Nach Auffassung der 10. Kammer des Verwal­tungs­ge­richts Berlin ist das Kunstprojekt geneh­mi­gungs­pflichtig. Das vorgesehene Einbringen von Fremdkörpern in das (Schutz-) Gebiet der Antarktis sei wenn nicht schon als Expedition jedenfalls ohne Weiteres als "sonstige Unternehmung in die oder in der Antarktis" nach dem Gesetz zur Ausführung des Umwelt­schutz­pro­tokolls vom 4. Oktober 1991 zum Antarktis-Vertrag anzusehen. Dieses Gesetz bezwecke den umfassenden Schutz der antarktischen Umwelt und der abhängigen und verbundenen Ökosysteme sowie die Bewahrung der Antarktis als ein dem Frieden und der Wissenschaft gewidmetes Naturreservat. Das Kunstprojekt sei nach diesem Gesetz nicht geneh­mi­gungsfähig. Da hiernach Genehmigungen (zwingend) zu befristen seien, scheide eine Genehmigung für eine unabsehbar lange währende Einbringung von Fremd­ma­te­rialien in die Schutzzone der Antarktis aus. Das Projekt des Klägers sei jedoch gerade darauf ausgerichtet, der Nachwelt auf eine nicht vorhersehbare Zeitdauer menschliches Erbgut aus lang zurückliegender Vergangenheit zu erhalten. Auf die vom Grundgesetz geschützte Kunstfreiheit (Artikel 5 Abs. 3) könne sich der Kläger nicht mit Erfolg berufen. Die Kunstfreiheit finde ihre Schranken u.a. in anderen Rechtsgütern, die ebenfalls mit Verfassungsrang ausgestattet sind. Der Schutz der natürlichen Lebens­grundlagen werde von Artikel 20 a des Grundgesetzes besonders hervorgehoben. Diesem Ziel diene es, Unternehmungen im nicht dem Kläger gehörenden (Schutz-)Bereich der Antarktis entsprechend internationalen Vereinbarungen von einer Genehmigung abhängig zu machen, die Unternehmungen allenfalls vorübergehend ermögliche.

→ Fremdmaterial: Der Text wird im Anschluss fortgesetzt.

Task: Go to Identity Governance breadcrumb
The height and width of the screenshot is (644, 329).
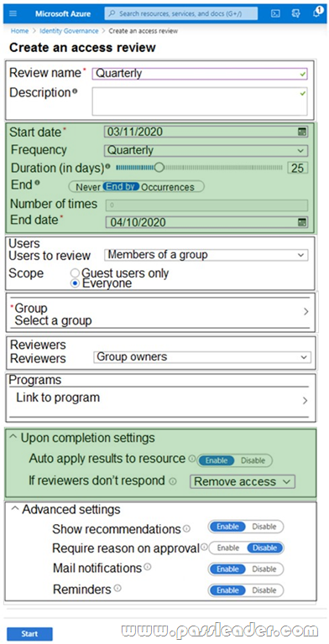Action: tap(69, 31)
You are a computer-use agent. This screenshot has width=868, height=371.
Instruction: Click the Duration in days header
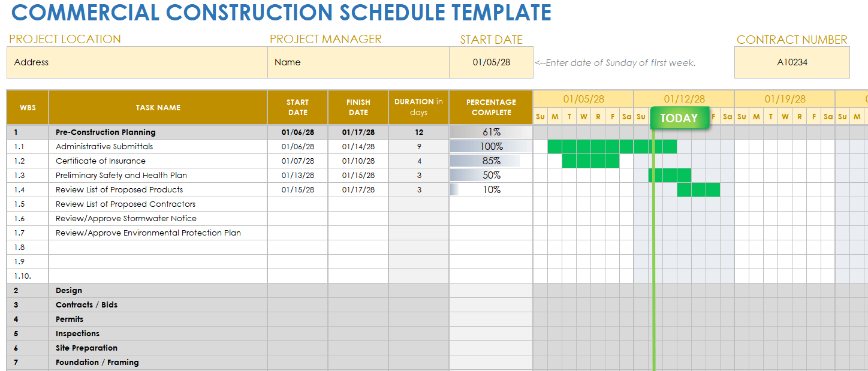tap(418, 108)
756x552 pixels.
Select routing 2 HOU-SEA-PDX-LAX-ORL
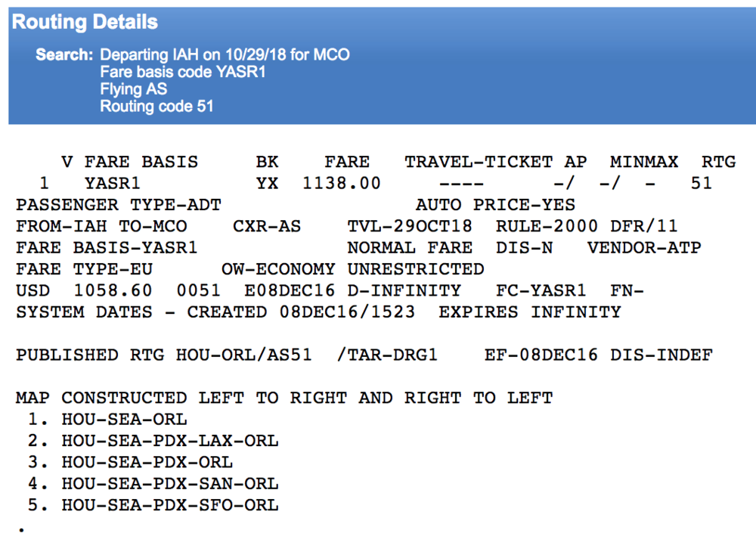point(169,440)
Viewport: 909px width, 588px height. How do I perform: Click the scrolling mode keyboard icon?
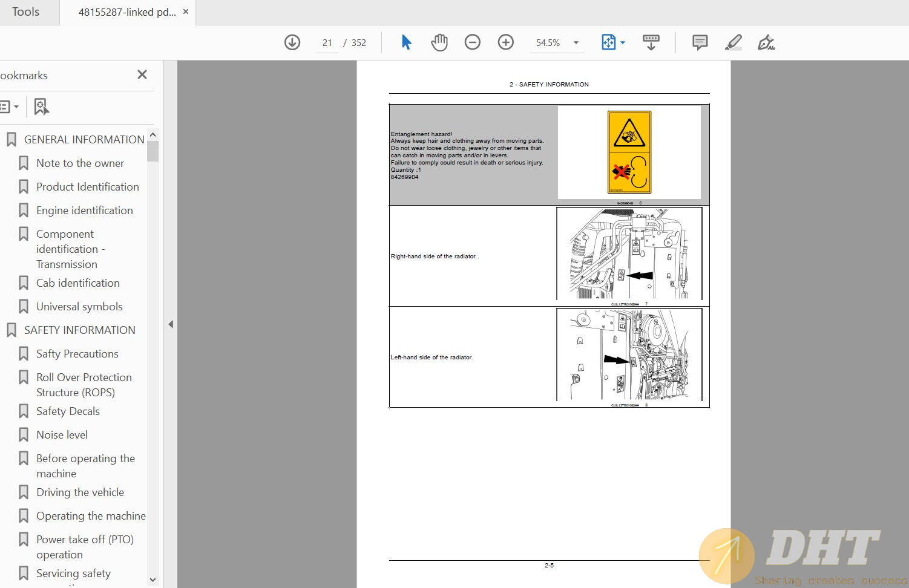coord(651,42)
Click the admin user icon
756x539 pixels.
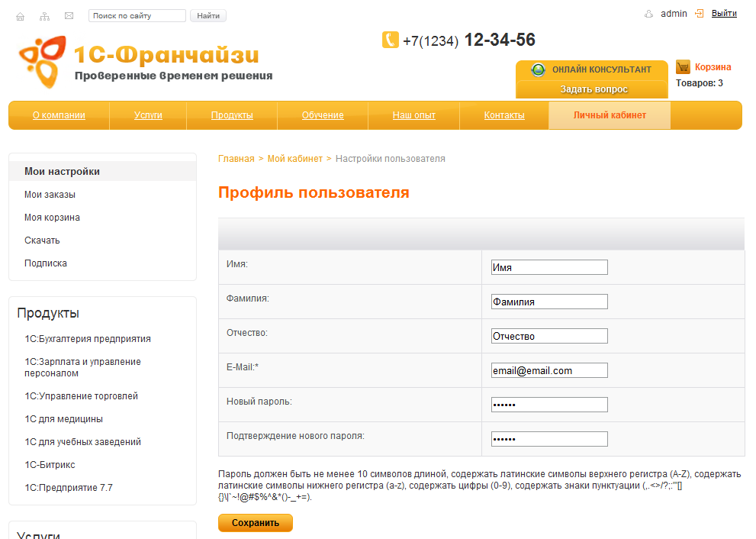pos(649,14)

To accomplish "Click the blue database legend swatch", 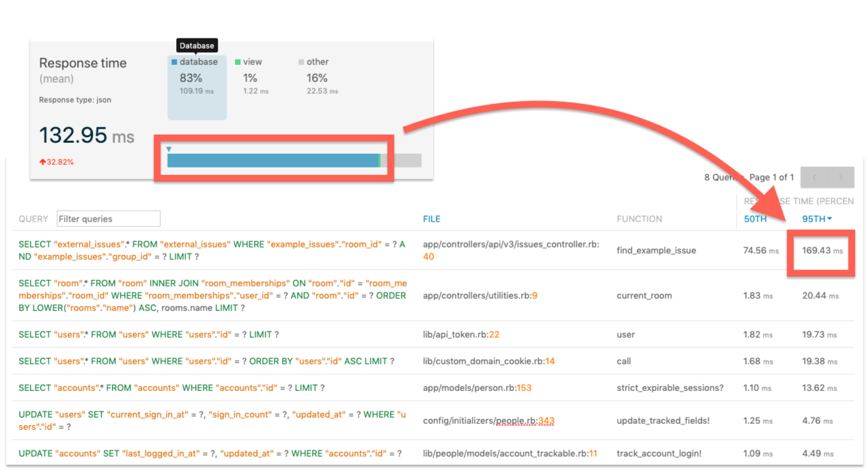I will click(173, 62).
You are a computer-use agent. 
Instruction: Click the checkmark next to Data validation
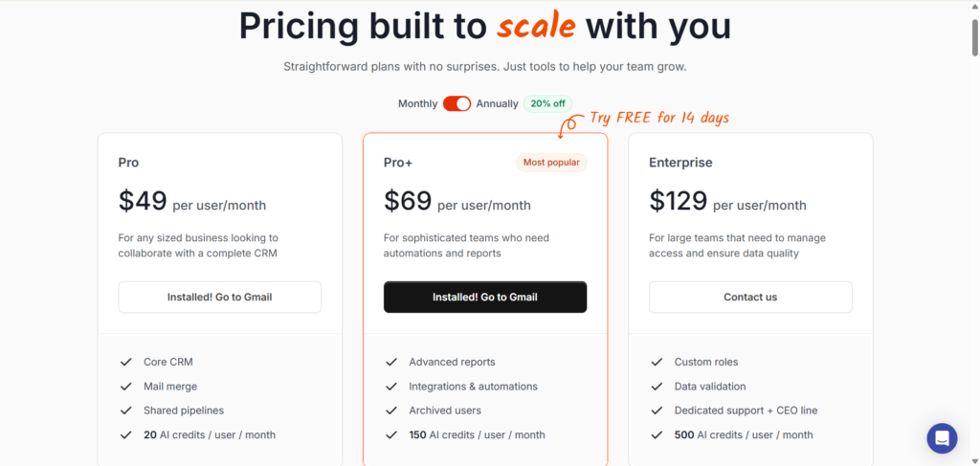coord(657,386)
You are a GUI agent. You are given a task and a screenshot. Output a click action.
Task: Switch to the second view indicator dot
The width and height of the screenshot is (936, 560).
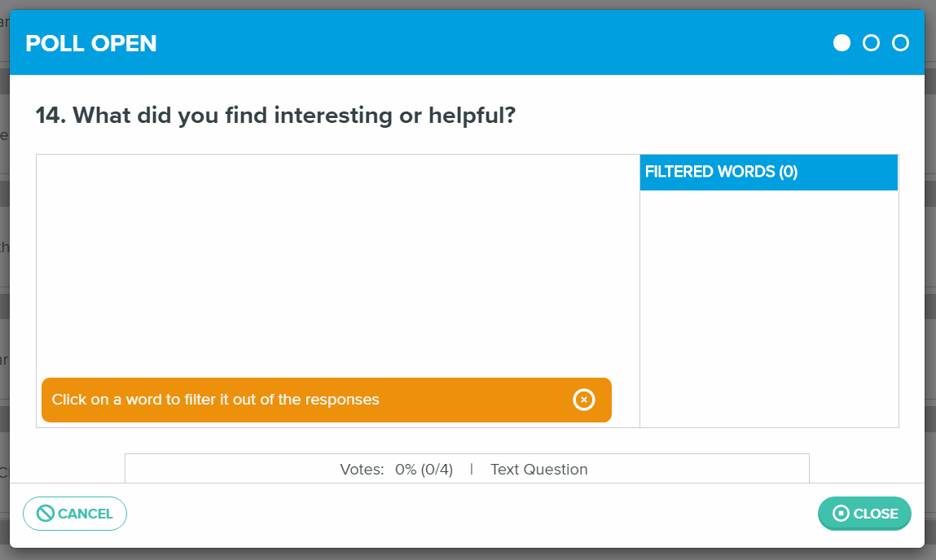[x=871, y=43]
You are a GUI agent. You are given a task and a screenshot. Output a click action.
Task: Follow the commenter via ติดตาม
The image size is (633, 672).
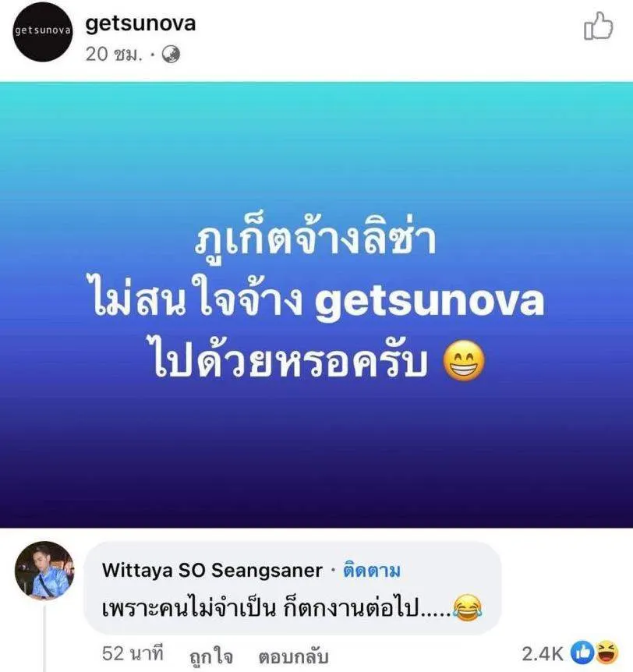(372, 571)
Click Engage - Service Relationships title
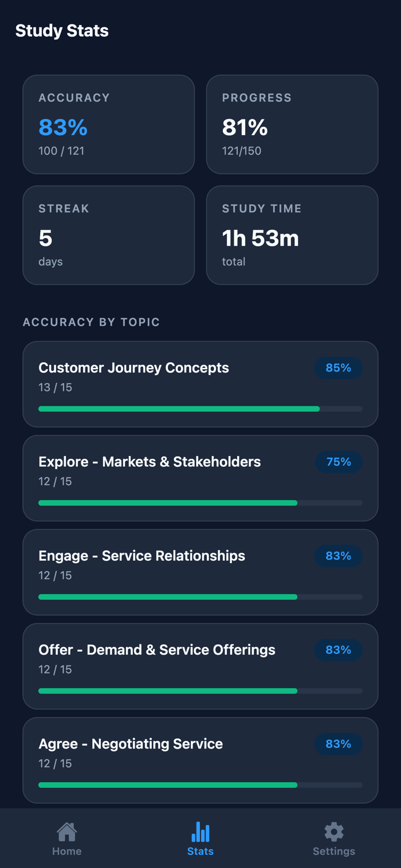Image resolution: width=401 pixels, height=868 pixels. coord(141,556)
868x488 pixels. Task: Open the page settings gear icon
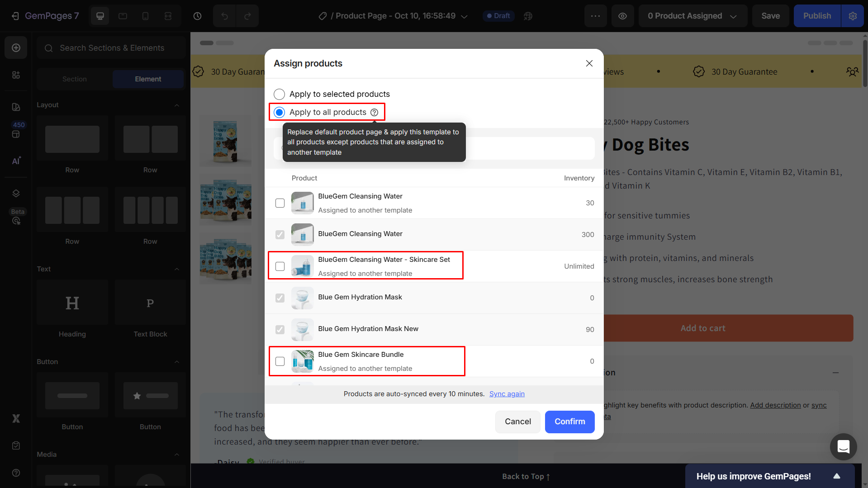pyautogui.click(x=853, y=16)
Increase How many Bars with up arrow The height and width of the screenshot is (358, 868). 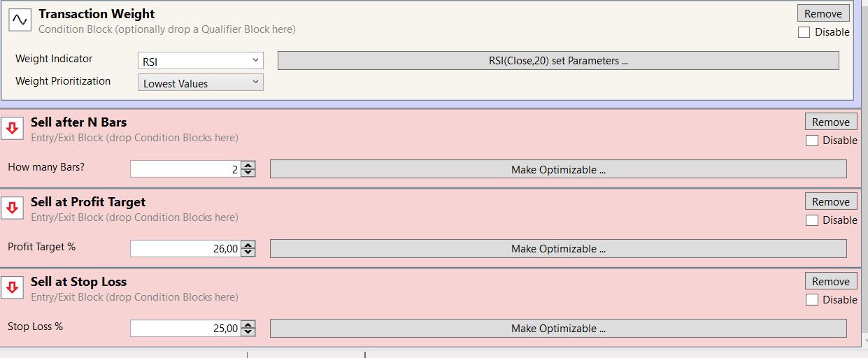coord(248,166)
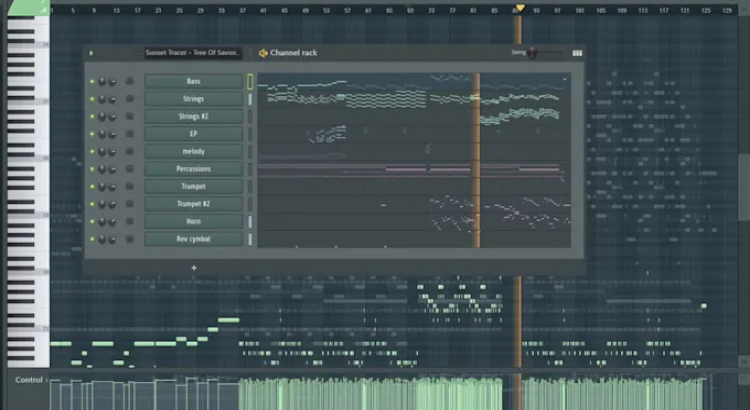This screenshot has height=410, width=750.
Task: Add new channel with plus icon
Action: coord(194,268)
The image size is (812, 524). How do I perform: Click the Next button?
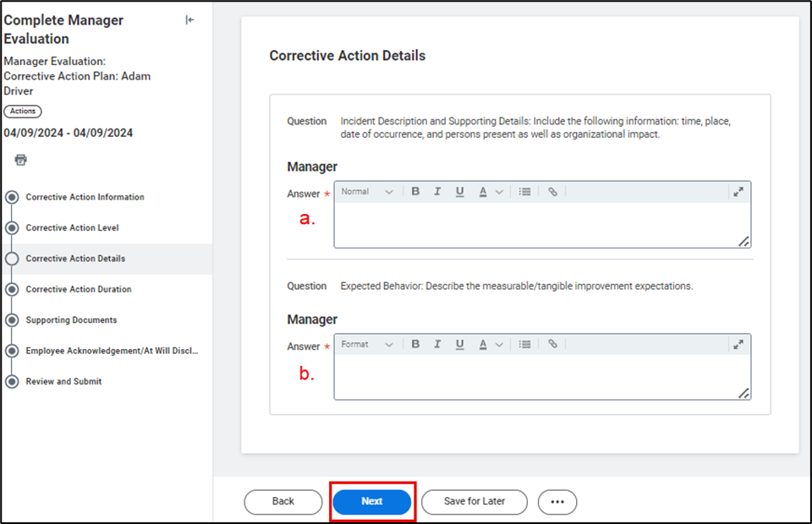tap(372, 501)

Gegen die Entscheidung ist der Antrag auf Zulassung der Berufung zum Oberver­wal­tungs­gericht Berlin-Brandenburg zulässig.

Anmerkung:

Gemäß § 3 Abs. 1 Satz 1 des Gesetzes vom 22. September 1994, zuletzt geändert im November 2003, zur Ausführung des Umwelt­schutz­pro­tokolls vom 4. Oktober 1991 zum Antarktis-Vertrag - AUG - bedarf jede Tätigkeit im Sinne von § 2 Abs. 1 Nr. 2 AUG, die u.a. von deutschen Staats­an­ge­hörigen durchgeführt wird, einer Genehmigung. Zu den in § 2 Abs. 1 Nr. 2 Satz 1 AUG aufgeführten Tätigkeiten zählen Expeditionen, Reisen, Versor­gungs­fahrten und -flüge, Inspektionen und sonstige Un-ternehmungen in die oder in der Antarktis, d.h. im Gebiet südlich von 60° südlicher Breite (§ 2 Abs. 1 Nr. 1 AUG), sowie der Bau, Umbau, Abbau oder Betrieb wissen­schaft­licher Stationen und sonstiger Anlagen und Einrichtungen, die in der Bundesrepublik Deutschland organisiert werden oder von ihrem Hoheitsgebiet ausgehen, wobei der Begriff der Tätigkeit jede Veränderung einer Tätigkeit einschließt (§ 2 Abs. 1 Nr. 2 Satz 2 AUG). Für gleichartige Tätigkeiten, die regelmäßig in der Antarktis durchgeführt werden, kann eine Genehmigung für einen bestimmten Zeitraum, höchstens aber für ein Jahr, erteilt werden (§ 3 Abs. 1 Satz 5 AUG).